* [Given instruction]: Return every line below that contains the string "screenshot", matching case exactly.

* [Information provided]:
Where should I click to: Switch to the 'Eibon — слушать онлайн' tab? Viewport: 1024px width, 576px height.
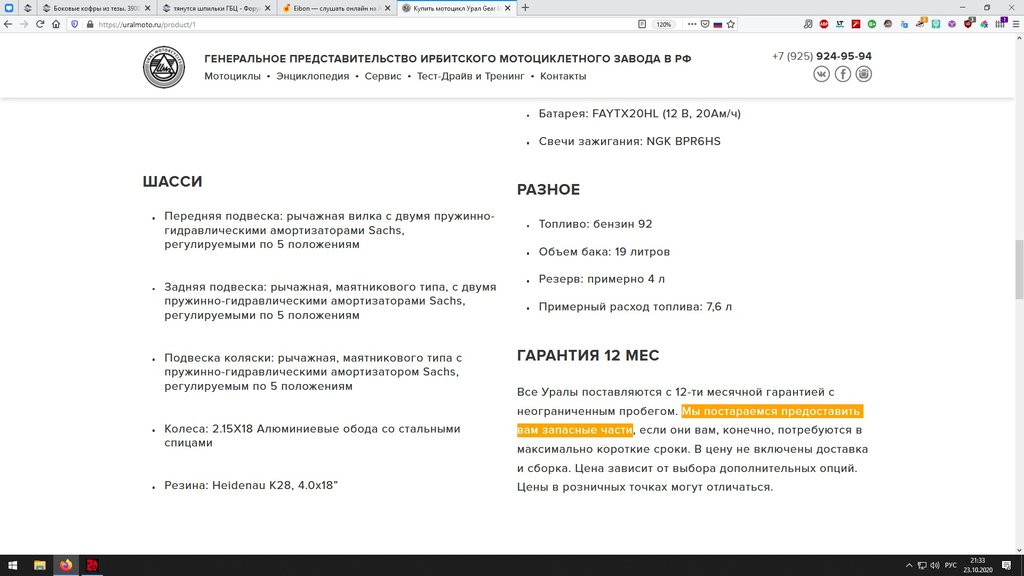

---

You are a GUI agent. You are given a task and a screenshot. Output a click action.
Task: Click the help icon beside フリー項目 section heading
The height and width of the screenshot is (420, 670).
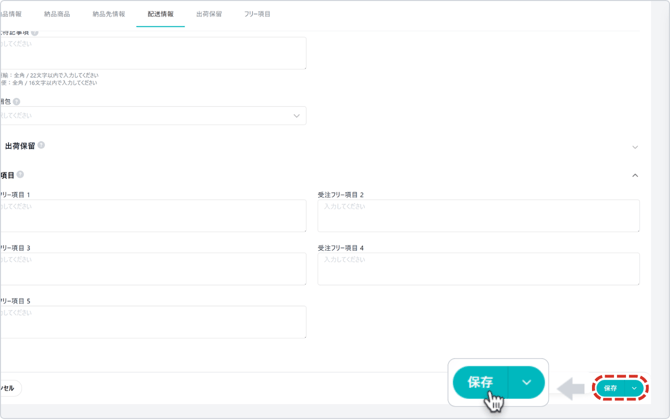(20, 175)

* [Completed task]:
You are a GUI agent. You are given a task and a screenshot. Output a click action.
The height and width of the screenshot is (420, 670).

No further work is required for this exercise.